Setelah pertemuan tak sengaja sore itu dengan Meong. Setelah lama tidak bertemu dan bersua. Lebih tepatnya aku mulai sibuk membangun mimpi-mimpi kembali. Telah berjanji untuk menutup mata, telinga, atau mulut terhadap segala sesuatu yang terjadi.
 “Apa kabar meong?” sapa kancil sambil menjabat tangannya. Ada kerinduan yang seketika menyeruak. Rindu kehangatan yang sempat terjalin, ketulusan dan saling bahu-bahu. Tanpa embel-embel yang lain.
Kami terlibat obrolan yang cukup panjang. Menanyakan segala kegiatan setelah  lama tidak berjumpa. Meong juga sama dengan kancil sedang membangun mimpi-mimpinya. Seyum merengkah tidak ada pembicaraan lain selain membahas recana-recana ke depan dan impian-impian yang akan kami gapai.
Pertemuan sore itu, bisa dibilang sebuah reuni antara kancil dan meong. Tak ada lagi bahasan tentang rumah yang terkunci atau rumah itu telah berubah bentuk.
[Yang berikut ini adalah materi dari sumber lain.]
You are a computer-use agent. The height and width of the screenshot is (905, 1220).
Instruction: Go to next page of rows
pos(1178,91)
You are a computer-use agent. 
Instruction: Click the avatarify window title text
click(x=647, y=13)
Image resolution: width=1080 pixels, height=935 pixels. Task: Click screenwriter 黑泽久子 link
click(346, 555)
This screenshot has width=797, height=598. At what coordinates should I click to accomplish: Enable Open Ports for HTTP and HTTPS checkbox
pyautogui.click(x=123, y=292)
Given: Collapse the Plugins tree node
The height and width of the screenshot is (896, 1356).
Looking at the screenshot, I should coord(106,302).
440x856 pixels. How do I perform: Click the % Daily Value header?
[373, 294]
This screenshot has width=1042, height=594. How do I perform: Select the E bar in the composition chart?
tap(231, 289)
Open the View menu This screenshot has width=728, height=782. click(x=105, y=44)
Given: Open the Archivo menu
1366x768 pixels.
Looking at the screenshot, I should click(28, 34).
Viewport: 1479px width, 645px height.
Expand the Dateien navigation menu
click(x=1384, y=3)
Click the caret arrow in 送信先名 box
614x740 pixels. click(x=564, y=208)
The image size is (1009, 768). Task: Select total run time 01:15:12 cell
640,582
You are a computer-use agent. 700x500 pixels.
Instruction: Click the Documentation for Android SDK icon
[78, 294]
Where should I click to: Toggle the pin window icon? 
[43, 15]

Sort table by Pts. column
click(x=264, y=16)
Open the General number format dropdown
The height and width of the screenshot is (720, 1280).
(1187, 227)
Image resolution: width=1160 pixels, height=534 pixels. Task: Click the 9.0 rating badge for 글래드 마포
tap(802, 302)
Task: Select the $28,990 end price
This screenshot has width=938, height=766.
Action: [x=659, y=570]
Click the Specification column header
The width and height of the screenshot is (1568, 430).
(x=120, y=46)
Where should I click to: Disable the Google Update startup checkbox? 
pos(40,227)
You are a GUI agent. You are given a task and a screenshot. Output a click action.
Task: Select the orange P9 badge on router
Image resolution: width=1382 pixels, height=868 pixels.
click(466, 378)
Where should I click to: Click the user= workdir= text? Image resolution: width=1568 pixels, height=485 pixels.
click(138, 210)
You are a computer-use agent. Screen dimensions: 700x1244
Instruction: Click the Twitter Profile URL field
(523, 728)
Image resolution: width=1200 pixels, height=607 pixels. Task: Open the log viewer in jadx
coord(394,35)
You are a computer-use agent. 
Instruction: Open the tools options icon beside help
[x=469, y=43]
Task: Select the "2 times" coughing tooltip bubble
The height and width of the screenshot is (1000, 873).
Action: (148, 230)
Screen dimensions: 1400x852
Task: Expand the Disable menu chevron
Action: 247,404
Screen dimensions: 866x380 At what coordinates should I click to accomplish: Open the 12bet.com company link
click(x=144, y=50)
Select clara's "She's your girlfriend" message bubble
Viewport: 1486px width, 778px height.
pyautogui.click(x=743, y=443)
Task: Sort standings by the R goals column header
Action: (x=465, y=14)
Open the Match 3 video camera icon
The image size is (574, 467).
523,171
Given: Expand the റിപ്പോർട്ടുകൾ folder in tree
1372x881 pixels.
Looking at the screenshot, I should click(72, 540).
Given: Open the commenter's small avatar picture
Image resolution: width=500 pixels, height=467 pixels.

Tapi seberapa keras kita menghapus jejak-jejak, kita tidak akan sepenuh bisa. Jejak-Jejak kaki itu tetap ada meski sekarang tinggal kenangan.  Tumbuh dan berkembang selalu ada peran orang lain. Meski terhapus hujan tapi tetap ada dalam ingatan.
Bagi kancil bersama di rumah itu atau tidak lagi. Tetap dia pernah menjadi bagian.  Entah diagap menjadi bagian penting atau tidak. Dia pernah bersama membangun pondasi sampai rumah itu berdiri kokoh.
Kancil sengaja membuat jejak-jejak tulisan ini. Sebagai alram pengingat. Setidaknya untuk diri sendiri.
Hidup itu pilihan. Masing-masing bebas memilih jalannya. Bukan.  Walau pada akhirnya kancil memilih meninggalkan. Tapi bagi kancil tak pernah ada ruang benci. Hidup itu pilihan. Setiap orang berhak memilih jalannya. Bila sekarang jalan itu berseberangan bukankah kemarin kita pernah beriringan. Walaupun berbeda, Cuma sekolah tempat belajar yang telah berpindah. Sudah waktu bagi kancil untuk beranjak dan melanjutkan perjalanan.